**TRAVAIL À FAIRE**.
[1] Indiquez si chacune des affirmations suivantes concorde avec le texte sur la pauvreté, en répondant par oui ou par non et en citant les mots décisifs du texte. (a) Jésus dit qu’il sera difficile à un riche d’entrer dans le Royaume de Dieu. (b) Le texte affirme qu’il est facile de parler de la pauvreté. (c) D’après l’exhortation citée, le don se manifeste pleinement dans l’Incarnation du Verbe.
[2] Selon le texte sur la pauvreté, qui est l’auteur de l’exhortation citée ?
[3] Dans le texte sur la pauvreté, extrayez sans aucune modification le passage qui débute aux mots « La pauvreté est » et se termine après « (Mt 19,23) . ».
--- SOURCE ---
La pauvreté est un appel du Christ qui retentit avec force dans l’évangile. Jésus a dit : « En vérité, je vous le dis, il sera difficile à un riche d’entrer dans le Royaume de Dieu » (Mt 19,23) .

La richesse est-elle mauvaise ? Dans l’Ancien Testament n’est-elle pas une bénédiction de Dieu ? Comment comprendre l’enseignement de Jésus ? Quelle est la vraie richesse de l’homme ? De quelle pauvreté s’agit-il ? Il faut constater qu’il n’est pas facile de parler de la pauvreté [22]. Que dit-elle d’elle-même à la lumière du mystère Trinitaire ?

Dans son exhortation, Jean-Paul II s’exprime ainsi :

La pauvreté devient une expression du don total de soi que se font mutuellement les trois Personnes divines. C’est un don qui se répand dans la création et se manifeste pleinement dans l’Incarnation du Verbe et dans sa mort rédemptrice .
--- DONNÉES FOURNIES ---
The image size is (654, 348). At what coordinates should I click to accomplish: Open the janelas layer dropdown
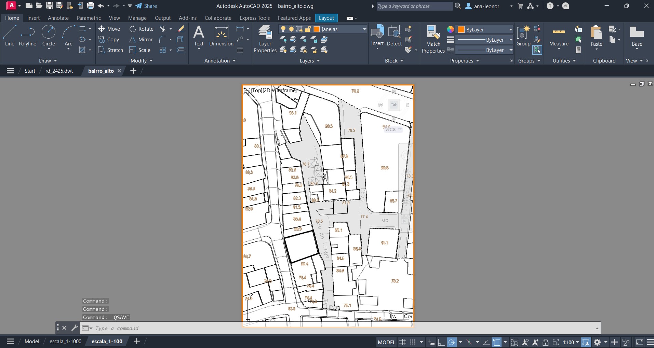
---
**RÉPONSES PAR TÂCHE**.
[1]
(a) Oui : « il sera difficile à un riche d’entrer dans le Royaume de Dieu ».
(b) Non : « il n’est pas facile de parler de la pauvreté ».
(c) Oui : « se manifeste pleinement dans l’Incarnation du Verbe et dans sa mort rédemptrice ».

[2] Jean-Paul II.

[3]
La pauvreté est un appel du Christ qui retentit avec force dans l’évangile. Jésus a dit : « En vérité, je vous le dis, il sera difficile à un riche d’entrer dans le Royaume de Dieu » (Mt 19,23) .